PRRT: Predictably Reliable Real-time Transport

Reliable transport layer Internet protocols do not satisfy the requirements of packetized, real-time multimedia streams. First, major limitations result from their primary design objective of serving total reliability without tolerating residual packet loss. This property leads to unpredictable delivery delay on lossy network paths and conflicts with the strict rendering deadlines of multimedia services that explicitly prefer timeliness over reliability. Second, the strict layering of the ISO/OSI network stack prevents applications to communicate their specific quality of service (QoS) requirements to the transport layer. Consequently, transport protocols do not provide an interface for the negotiation of constraints on packet loss and delivery delay. Third, as the provision of scalable one-to-many transport requires careful design – especially under combination with error control – it is insufficiently supported by reliable protocols. Yet broadcast or multicast distribution of digital media is efficient and not unusual. As of today these issues are clearly unsolved in the prevalently HTTP/TCP-based media streaming such that the available Internet bandwidth is significantly underutilized and the presentation quality suffers severely.

We define predictable reliability (see Figure 1) as a novel, capacity-approaching transport paradigm, supporting an application-specific level of reliability under a strict delay constraint. This paradigm is being implemented into a new protocol design – the Predictably Reliable Real-time Transport protocol (PRRT). The protocol combines the fundamental concepts of proactive and reactive packet-level error control into an adaptive hybrid error coding architecture. The flexibility of the hybrid scheme enables the protocol to adaptively follow the dynamic capacity of the packet-erasure channels generated by a wide range of Internet protocol infrastructures. Combined with packet loss notifications via negative acknowledgments, it provides capacity-approaching coding efficiency in point-to-point as well as one-to-many transmission scenarios.

Figure 1: Predictable Reliability

In order to predictably achieve the desired level of reliability, proactive and reactive error control must be optimized under the application's delay constraint. Hence, predictably reliable error control relies on stochastic modeling of the protocol's reaction to the network path's packet loss behavior. A block-erasure model captures the characteristics of the packet loss process. Further, a protocol performance model is being developed that predicts the protocol's residual packet loss rate as well as its coding overhead based on the statistical representation of the network state. The performance model reflects the efficiency of one-to-many error control and incorporates the impact of unreliable delivery of the negative acknowledgments. The result of the joined modeling is periodically evaluated by a reliability control policy that validates the protocol configuration under the application constraints and under consideration of the available network bandwidth. The adaptation of the protocol parameters is formulated into a combinatorial optimization problem that is solved by a fast search algorithm incorporating explicit knowledge about the search space.
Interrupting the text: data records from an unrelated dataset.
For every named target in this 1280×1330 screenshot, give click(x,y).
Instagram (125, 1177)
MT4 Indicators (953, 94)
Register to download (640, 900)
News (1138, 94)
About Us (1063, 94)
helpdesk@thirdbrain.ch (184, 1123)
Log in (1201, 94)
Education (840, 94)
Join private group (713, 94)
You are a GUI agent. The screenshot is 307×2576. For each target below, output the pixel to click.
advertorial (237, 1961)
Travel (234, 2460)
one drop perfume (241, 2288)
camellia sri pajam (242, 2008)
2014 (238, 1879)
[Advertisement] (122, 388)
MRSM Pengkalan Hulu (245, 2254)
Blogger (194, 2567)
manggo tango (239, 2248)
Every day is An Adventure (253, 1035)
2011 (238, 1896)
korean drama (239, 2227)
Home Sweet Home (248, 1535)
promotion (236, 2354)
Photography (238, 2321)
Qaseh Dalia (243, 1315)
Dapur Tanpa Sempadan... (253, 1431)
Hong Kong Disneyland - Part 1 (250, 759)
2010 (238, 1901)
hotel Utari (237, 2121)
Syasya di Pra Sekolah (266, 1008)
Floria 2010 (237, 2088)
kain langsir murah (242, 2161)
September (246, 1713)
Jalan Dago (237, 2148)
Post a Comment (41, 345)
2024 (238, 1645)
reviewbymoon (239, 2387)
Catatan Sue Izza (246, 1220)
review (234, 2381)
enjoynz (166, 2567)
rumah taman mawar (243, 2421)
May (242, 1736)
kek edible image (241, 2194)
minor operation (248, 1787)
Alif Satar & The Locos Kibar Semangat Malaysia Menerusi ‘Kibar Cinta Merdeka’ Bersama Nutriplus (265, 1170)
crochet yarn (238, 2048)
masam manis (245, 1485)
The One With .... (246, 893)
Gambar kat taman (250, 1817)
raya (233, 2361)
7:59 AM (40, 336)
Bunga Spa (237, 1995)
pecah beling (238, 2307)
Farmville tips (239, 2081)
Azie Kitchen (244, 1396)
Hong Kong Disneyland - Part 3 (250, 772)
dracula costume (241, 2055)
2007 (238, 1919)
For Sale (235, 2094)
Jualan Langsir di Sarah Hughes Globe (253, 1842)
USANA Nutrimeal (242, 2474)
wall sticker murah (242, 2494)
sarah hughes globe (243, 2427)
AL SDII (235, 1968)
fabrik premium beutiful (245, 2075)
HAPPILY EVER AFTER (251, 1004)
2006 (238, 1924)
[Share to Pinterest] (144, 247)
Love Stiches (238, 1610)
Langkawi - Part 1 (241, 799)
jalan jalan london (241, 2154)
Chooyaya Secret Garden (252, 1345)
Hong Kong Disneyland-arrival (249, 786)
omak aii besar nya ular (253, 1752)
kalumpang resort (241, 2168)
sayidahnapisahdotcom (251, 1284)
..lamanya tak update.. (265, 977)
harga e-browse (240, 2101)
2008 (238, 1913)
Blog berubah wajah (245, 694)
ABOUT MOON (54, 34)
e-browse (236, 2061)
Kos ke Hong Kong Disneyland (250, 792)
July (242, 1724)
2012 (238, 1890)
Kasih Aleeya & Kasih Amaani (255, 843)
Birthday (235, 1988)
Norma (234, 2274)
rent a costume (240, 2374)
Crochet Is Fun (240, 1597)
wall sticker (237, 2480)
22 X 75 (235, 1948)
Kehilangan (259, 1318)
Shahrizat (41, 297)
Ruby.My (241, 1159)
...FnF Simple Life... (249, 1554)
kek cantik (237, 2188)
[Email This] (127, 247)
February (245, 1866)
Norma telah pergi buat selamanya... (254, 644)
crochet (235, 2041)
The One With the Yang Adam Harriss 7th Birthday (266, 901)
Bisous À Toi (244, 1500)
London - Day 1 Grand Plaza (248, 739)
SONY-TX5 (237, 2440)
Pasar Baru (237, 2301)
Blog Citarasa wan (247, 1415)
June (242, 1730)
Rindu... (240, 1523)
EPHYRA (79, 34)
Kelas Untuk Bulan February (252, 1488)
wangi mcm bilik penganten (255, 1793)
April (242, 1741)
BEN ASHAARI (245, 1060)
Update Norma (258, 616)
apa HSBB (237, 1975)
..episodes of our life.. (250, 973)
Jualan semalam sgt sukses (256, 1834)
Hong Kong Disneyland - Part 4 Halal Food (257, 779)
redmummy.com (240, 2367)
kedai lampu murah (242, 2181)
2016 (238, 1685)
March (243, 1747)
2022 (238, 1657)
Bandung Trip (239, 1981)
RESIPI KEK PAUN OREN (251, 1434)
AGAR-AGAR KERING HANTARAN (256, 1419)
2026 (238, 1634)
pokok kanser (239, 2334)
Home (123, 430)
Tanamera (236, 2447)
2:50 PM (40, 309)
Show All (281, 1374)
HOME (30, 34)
Experimental evaluation of PRRT in real Internet scenarios demonstrates that predictably reliable transport meets the strict QoS constraints of high-quality, audio-visual streaming applications. In particular, broadcast services over Internet Protocol require packet streams to be delivered at a residual loss rate of 10-6 to 10-5 under a delay constraint of few hundred milliseconds, depending on their degree of interactivity. Within different experiments, the protocol implementation has been evaluated at the transport of high-quality broadcast TV via Internet Protocol. Especially wired wide area network paths as well as wireless and mobile networks expose the transport protocol to highly dynamic packet loss rates and propagation delays. Comparative experiments with recent advancements in dynamic Internet video streaming confirm PRRT's significant gain in efficiency. The fairness towards existing transport protocols on shared network paths is demonstrated under delay-based congestion control.

Theoretical Foundation

The core of our media-oriented transport protocol is an Adaptive Hybrid Error Correction (AHEC) approach based on previous work from Guoping Tan (Application Layer Hybrid Error Correction Techniques for DVB Services in Wireless Home Networks). Adaptive coding is the consequent usage of the bidirectional characteristic of available IP networks. The highly flexible composition of NACK based ARQ and adaptive packet-level FEC leads to near-optimal coding efficiency as it is controlled by analytical parameter derivation based on a statistical channel model.